Passage for review:
========================================

Mosley knows well the reason: Crime fiction is usually bypassed when lists for a year’s best books are considered.

“I mean the genres are treated like something else, not real literature,” he said during a recent telephone interview from his home in Los Angeles.

In a statement Thursday, National Book Foundation Executive Director Lisa Lucas noted the quantity, and quality, of Mosley's work.

“Mosley is undeniably prolific, but what sets his work apart is his examination of both complex issues and intimate realities through the lens of characters in his fiction, as well as his accomplished historical narrative works and essays,” Lucas said. “His oeuvre and his lived experience are distinctly part of the American experience. And as such, his contributions to our culture make him more than worthy of the Foundation’s Medal for Distinguished Contribution to American Letters.”

Mosley doesn't see himself as a crime novelist even when he's writing about Rawlins, through whom he has explored Los Angeles and the country in the post-World War II era. He thinks of his books less for their plots than for the composite view they offer of Black men in the U.S., or more specifically Black heroes, whether Rawlins, the philosopher Socrates Fortlow or the mail clerk in the short story, “Pet Fly," part of his upcoming collection “The Awkward Black Man.”

“When I think about writers like Dashiell Hammett, Raymond Chandler and Ross Macdonald, I don't like those writers because they are crime writers but because of what they tell me about people. In my own work, I'm actually trying to understand human nature,” he says, adding that he considers “The Awkward Black Man” a showcase for “Black characters who don't make it into the stories we tell.”

As always, Mosley is busy working on future books, including another Easy Rawlins novel, set in Los Angeles during the late 1960s. It's a chance for Mosley to revisit an era of protests against the Vietnam War, and to see it through the perspective of Rawlins, a World War II veteran.

“Easy changes as he gets older and the world changes, so dealing with that world becomes a different thing,” Mosley says. “I'm always writing about something new and my character hopefully has some things to say. When I started working on the Rawlins novels, I had been talking about my father, but after (the 2007 novel) ‘Blonde Faith’ I realized I was talking about myself.”

Mosley will formally receive the medal during a Nov. 18 ceremony that will be held online because of the coronavirus pandemic. Mosley's friend and fellow author Edwidge Danticat will introduce him. The Foundation also will honor Carolyn Reidy, the late CEO of Simon & Schuster, who will be given the Literarian Award for outstanding service on behalf of books and reading.

========================================

Dataset records:
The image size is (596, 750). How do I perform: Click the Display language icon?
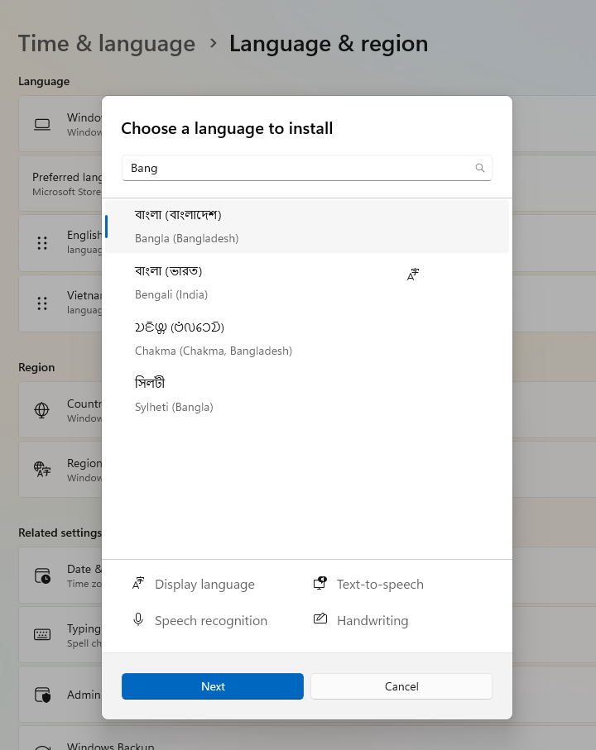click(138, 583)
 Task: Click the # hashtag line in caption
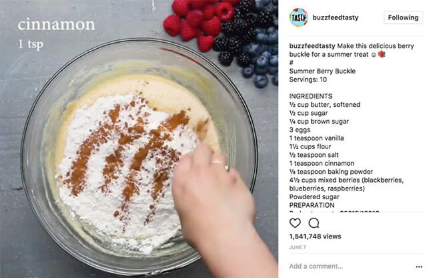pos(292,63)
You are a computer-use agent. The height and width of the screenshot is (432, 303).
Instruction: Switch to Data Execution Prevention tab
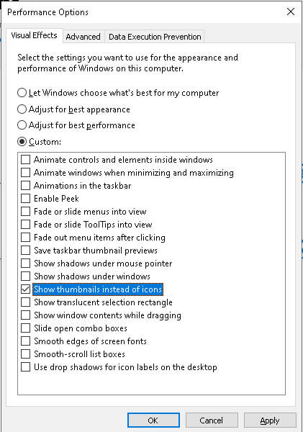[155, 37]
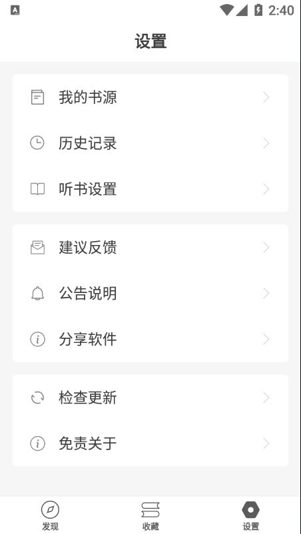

========================================

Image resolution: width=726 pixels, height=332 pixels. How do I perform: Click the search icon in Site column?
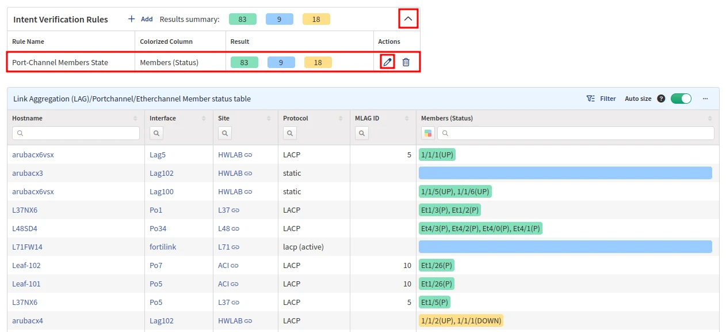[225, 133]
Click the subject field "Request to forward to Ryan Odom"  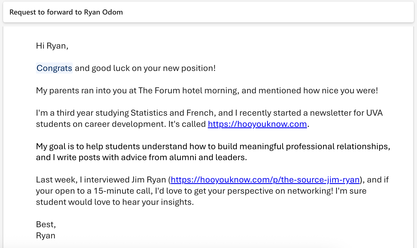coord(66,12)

========================================

Check your understanding:
(a) In the article about Mosley's medal, who will introduce Mosley at the ceremony?
(b) From the article about Mosley's medal, transcribe the stretch from "Mosley knows well" through "of Mosley's work.".

Task-by-task outputs:
(a) His friend and fellow author Edwidge Danticat will introduce him.

(b)
Mosley knows well the reason: Crime fiction is usually bypassed when lists for a year’s best books are considered.

“I mean the genres are treated like something else, not real literature,” he said during a recent telephone interview from his home in Los Angeles.

In a statement Thursday, National Book Foundation Executive Director Lisa Lucas noted the quantity, and quality, of Mosley's work.